引言 从麻醉医生的角度来看,隆突上气管重建手术的围手术期关注点包括实现不间断的顺畅通气,且不存在任何喉水肿、声门功能障碍和气道漏气情况。手术方面的关注点包括各种吻合口分离、无名动脉瘘和食管瘘。气管手术后最严重的并发症是吻合口裂开,可能表现为轻度的喘鸣、呼吸窘迫,甚至危及生命。为避免严重后果,必须及时处理并确保气道安全。在此背景下,我们想强调对于隆突上气管重建患者,在没有任何术后并发症的情况下尽早拔管并出院,且费用尽可能低的重要性,因为这些患者大多已经经历过气管插管后狭窄以及长时间的重症监护病房住院,并且之前的情况已产生了巨大的经济负担。
方法 回顾了2019年3月至2022年4月(四年)期间所有因气管重建入院患者的病历,以收集患者的人口统计学细节、手术描述、麻醉数据、麻醉前评估记录以及直至出院的术后细节。
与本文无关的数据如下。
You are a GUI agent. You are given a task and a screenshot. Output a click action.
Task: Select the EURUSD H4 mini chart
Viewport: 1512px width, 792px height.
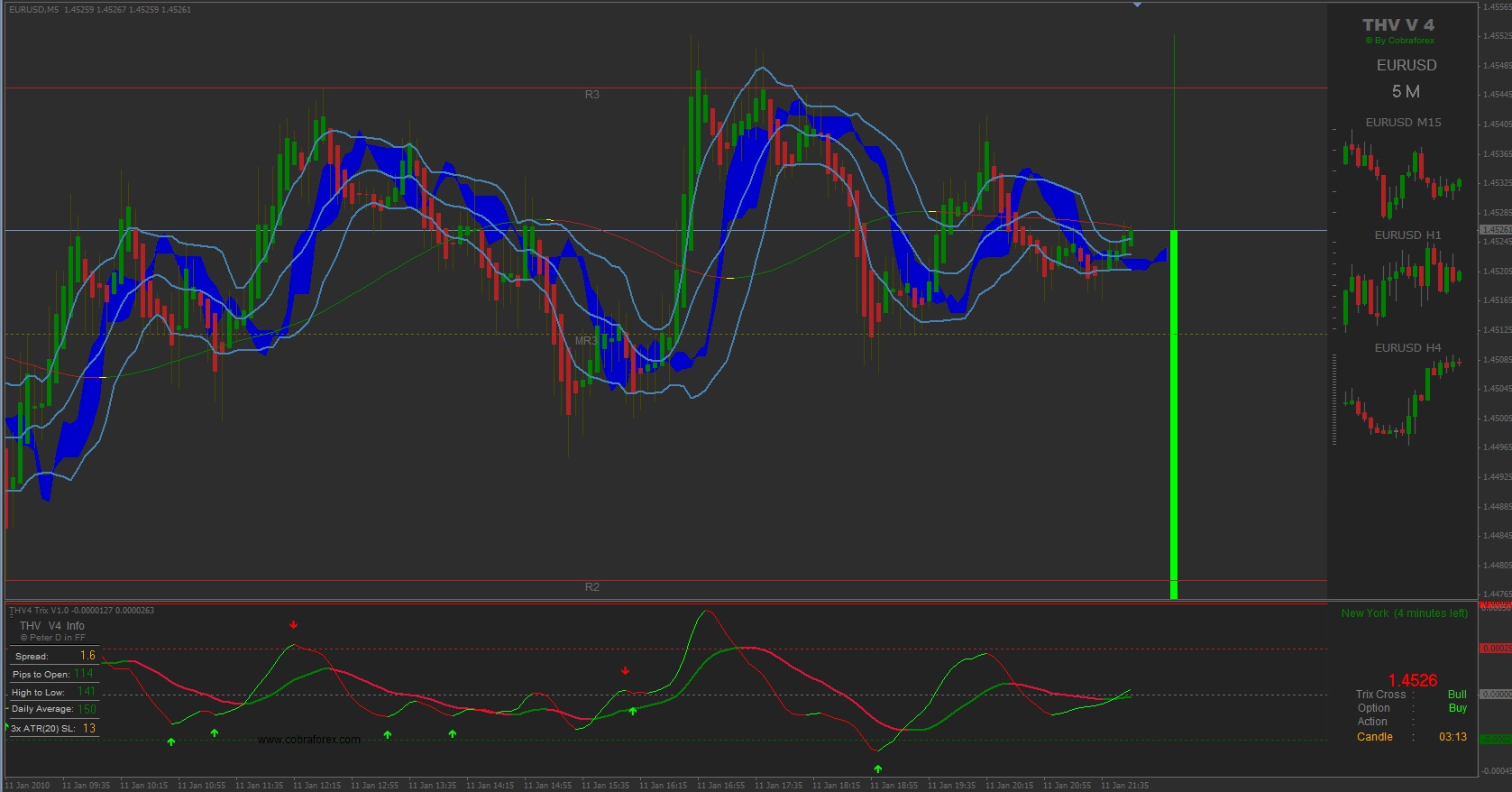click(x=1402, y=397)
结果 我们患者中气管狭窄的最常见原因是气管插管后狭窄(PITS),在13例患者中有8例(61.53%)出现;13例患者中有4例(30.76%)在静息时有喘鸣,入院后随即在术前紧急进行了气管切开术。狭窄部位距真声带的中位距离为3 cm[四分位间距(IQR):0.5 - 7],或距隆突7 cm(IQR:3 - 9)。气管切除的中位长度为2 cm(IQR:1 - 4)。我们观察到气道管理的诱导方式为:4例患者(气管狭窄程度为90%)采用气管切开插管,4例患者(气管狭窄程度为75%)采用喉罩气道(LMA)并自主通气,5例患者(气管狭窄程度小于75%)采用小尺寸(#5 - 7.5号)气管内插管(ETT)。术后观察到的并发症为13例患者中有1例(7.6%)手术部位出血;住院期间及出院后6个月的死亡率为0%。我们注意到术后住院的中位时长为5天(IQR:2 - 15),每位患者的总费用低于85,000印度卢比(1,000美元)。
结论 我们的分析显示,所有患者均在手术室拔管并转入病房。在“开放气道阶段”,呼吸暂停 - 通气 - 呼吸暂停技术有助于标准的远端气管插管和跨视野通气技术以及气管缝合。这些技术以及术前在严重气管梗阻时进行的紧急气管切开术和术中使用Supreme喉罩并采用自主呼吸技术进行的麻醉管理,在隆突上气管重建手术的管理中具有潜在优势。多学科团队合作以及与手术团队的密切沟通和良好关系是这些患者快速拔管和康复的关键因素。